# [WHAT YOU NEED TO DO]
Your job with the data below is to output exactly the lines from the one holding "You are a GUI" down to the one holding "500x391 pixels.", both included, and no others.

# [INPUT DATA]
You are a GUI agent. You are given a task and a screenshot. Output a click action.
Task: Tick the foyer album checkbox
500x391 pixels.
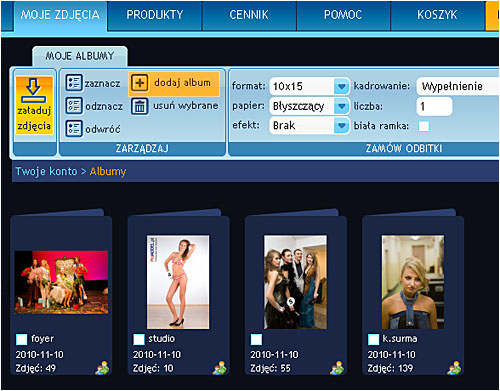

--

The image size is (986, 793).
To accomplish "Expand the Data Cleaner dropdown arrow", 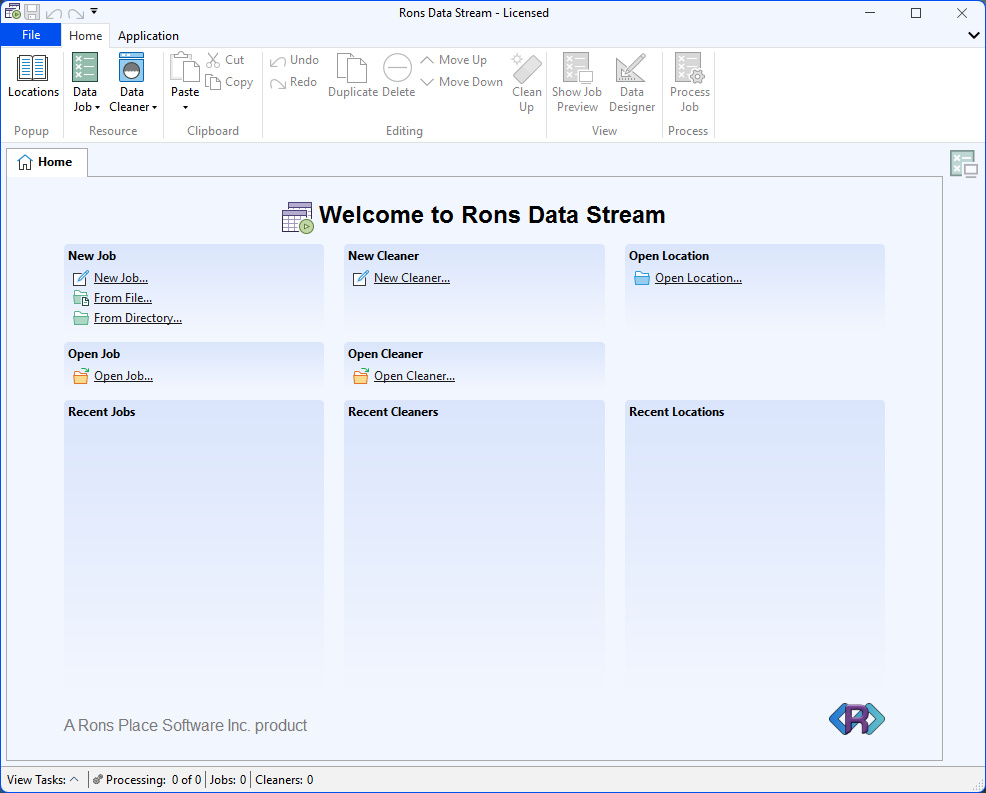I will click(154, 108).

# [SOLUTION TO THE EXERCISE]
You are a GUI agent. You are given a task and a screenshot. Output a click action.
Task: Tick the foyer album checkbox
500x391 pixels.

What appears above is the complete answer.